“We’re our customers’ partner of choice in the new energy world. Innovative products will enable us to create growth for E.ON and to pay attractive dividends to our shareholders.” CEO Johannes Teyssen used these words to describe E.ON’s ambitions while speaking today at the company’s first Annual Shareholders Meeting after the Uniper spinoff. He added that putting customers at the center of everything E.ON does and marketing attractive offerings for the new energy world will make the company an interesting investment for shareholders. Since spinning off its conventional generation and global commodity trading business last September, E.ON has been fully focused on its core businesses: energy networks, customer solutions, and renewables.
“The new energy world is full of opportunities and possibilities for our customers. They want to produce energy more cheaply and more ecologically and to share it with others. When it comes to energy, they want to decide for themselves. All of this is made possible by new technologies and energy partners like E.ON who can provide customers with innovative products and services,” Teyssen said to shareholders in the Grugahalle in Essen, Germany.

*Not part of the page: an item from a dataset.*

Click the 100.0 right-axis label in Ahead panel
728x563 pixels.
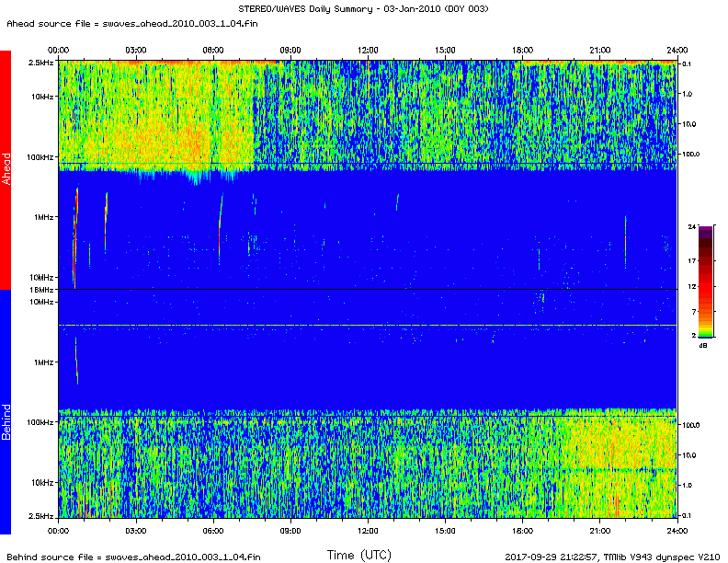pos(691,154)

Teyssen described green, decentrally produced electricity as the modernizing engine for the entire economy in the decades ahead. The only way to produce the amount of energy needed for mobility, heat, and cooling and for this energy to be sustainable, local, and affordable is for it to be electricity. Policymakers need to wake up to this fact. “Policymakers have the opportunity to put the energy transition back on its feet, to extend it to all energy sectors, to rethink and reorganize it from the customer’s perspective, and, from now on, to make its financing fair and just. Green electricity has the potential to make domestic economies more efficient and climate policies more successful,” Teyssen said.

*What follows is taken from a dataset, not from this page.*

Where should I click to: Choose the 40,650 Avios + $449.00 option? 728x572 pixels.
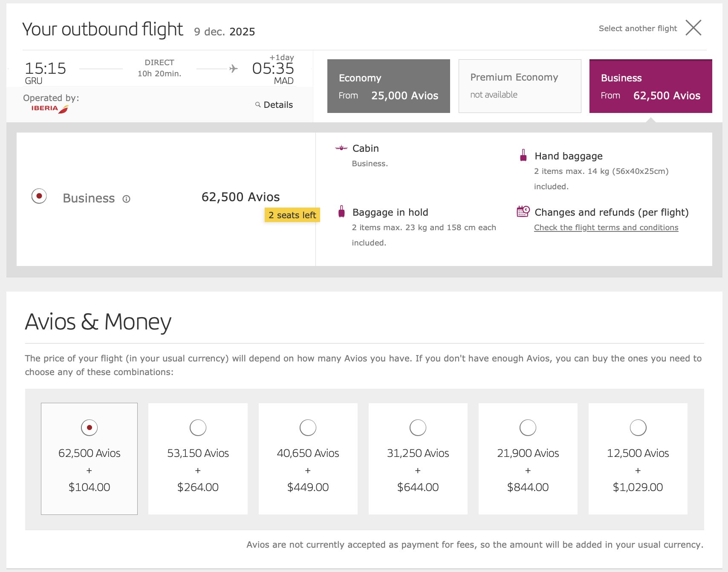[308, 459]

E.ON wants to be the partner of choice for new energy solutions for residential customers, small and medium-sized enterprises, industrial companies, and municipalities. The company builds on its three core businesses, which offer technical synergies in the new energy world: modern regional energy networks, innovative and individually tailored customer solutions, and efficient renewables assets. E.ON’s main focus is on distributed generation, energy efficiency, and energy management.
E.ON now offers residential customers innovative solar packages that include a battery storage system. In addition, solar power producers can use the E.ON SolarCloud to store their output in a virtual power account and draw on it at any time. In early May, E.ON, in partnership with Google, launched a digital platform called Sunroof, which makes it easier for customers to plan a solar system for their residence. Sunroof can assess the solar potential of 7 million buildings in Germany, quickly and easily.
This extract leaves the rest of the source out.